Gates does not limit himself to gamesmanship. Steve Ballmer's wedding present was a weekend of dog-mushing with Iditarod legend Susan Butcher and her husband, Dave Monson. Butcher says that both Bill and Melinda uncomplainingly put up with the minus-30-degree temperature, the spartan quarters in Eureka, Alaska, and a nasty fall during a rugged 27-mile trek with the dogs. The two couples enjoyed each other's company and became friends, with Butcher and Monson often visiting the Gates house. Visitors to the residence portion of the 40,000-square-foot (!)house universally describe it as cozy and tasteful, a distinct space from the more public area where one finds the swimming pool, theater and trampoline room.

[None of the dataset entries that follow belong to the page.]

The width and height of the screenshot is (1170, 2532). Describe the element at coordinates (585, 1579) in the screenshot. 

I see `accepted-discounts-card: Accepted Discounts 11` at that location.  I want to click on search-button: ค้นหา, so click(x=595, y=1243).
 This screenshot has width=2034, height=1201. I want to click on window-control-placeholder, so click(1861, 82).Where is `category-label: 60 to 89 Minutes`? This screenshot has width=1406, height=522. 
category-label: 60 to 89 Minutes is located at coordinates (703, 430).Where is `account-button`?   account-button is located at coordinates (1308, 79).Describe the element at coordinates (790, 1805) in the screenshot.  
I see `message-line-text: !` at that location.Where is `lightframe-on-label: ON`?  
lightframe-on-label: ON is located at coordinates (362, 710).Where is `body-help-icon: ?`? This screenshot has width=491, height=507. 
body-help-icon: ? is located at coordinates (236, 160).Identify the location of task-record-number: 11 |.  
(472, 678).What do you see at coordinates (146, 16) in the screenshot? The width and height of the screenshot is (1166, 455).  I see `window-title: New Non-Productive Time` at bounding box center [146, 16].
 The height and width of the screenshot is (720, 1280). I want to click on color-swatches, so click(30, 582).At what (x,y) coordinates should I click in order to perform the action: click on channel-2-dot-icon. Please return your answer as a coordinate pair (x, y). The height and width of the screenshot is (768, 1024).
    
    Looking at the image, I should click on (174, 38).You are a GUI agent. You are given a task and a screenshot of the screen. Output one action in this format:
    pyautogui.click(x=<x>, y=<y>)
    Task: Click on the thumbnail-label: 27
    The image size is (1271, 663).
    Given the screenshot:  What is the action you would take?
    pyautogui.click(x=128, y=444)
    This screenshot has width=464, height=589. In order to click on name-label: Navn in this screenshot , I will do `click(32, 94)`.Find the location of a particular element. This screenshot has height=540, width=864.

On the more sedate side, Gates has become an enthusiastic golfer. His money manager and sometimes golf partner Michael Larson describes his game as notable only in that "he keeps score for everyone in his head." Lately, Gates has shown a passion for bridge, a diversion that had already consumed his friend investment guru Warren Buffett. Gates has figured out how to play while holding baby Rory, though during his three-hour weekend sessions on the Microsoft Gaming Zone, he finds it tough to type witty comments while dandling the infant. And on a train trip last winter across the Gold Rush West, he surprised Buffett by flying in their regular bridge partners for a 24-hour orgy of cards. "Bill's pretty much a social player," says his partner, a Canadian champion named Fred Gitelman, "but if he spent the time he could be good as anyone in the world."
Gates is a voracious reader, and he catches every movie he can manage. (Loved the second "Austin Powers." Especially Dr. Evil.) In contrast to his straitlaced, cautious public persona ("You've got to remember he's both been burned and coached at this stage," says Ballmer), the private Gates can be hilarious. Sometimes the humor is directed at his competitors. But often he's the brunt of his own jokes. So while he maintained a public reticence about Anthony Michael Hall's cartoonish portrayal of him in a recent TV movie, Gates had pals howling at his imitation of Hall's imitation of him, as he jumped around the room, crowing, "Ooooo, oooo, I want moremoney!"
But even in the midst of boisterous social moments, friends will sometimes see the reticent side of Bill Gates. Heidi Roizen, a longtime friend of Bill's, was among the contingent accompanying him on the Africa trip. At one point, Bill stood quietly watching all the other participants talking excitedly. "Isn't this funny," he said to her. "I organized this trip and picked out all the people--and I'm the most introverted person in the group."
That's another part of Being Bill Gates: confounding our impressions of what the richest guy in the world must be like by simply being a human being. We've heard and assimilated the tales of amazing business acumen, icy competitiveness, unnerving genius, uber-nerdness. What we find amazing are details that would be unremarkable in, well, mere mortals: a solid family life, a rich sense of humor and an affinity for a good movie. "His brain operates different," says Seattle businessman and Gates friend Seth Landau, "but the rest of him is just like us." Now that's an innovative concept.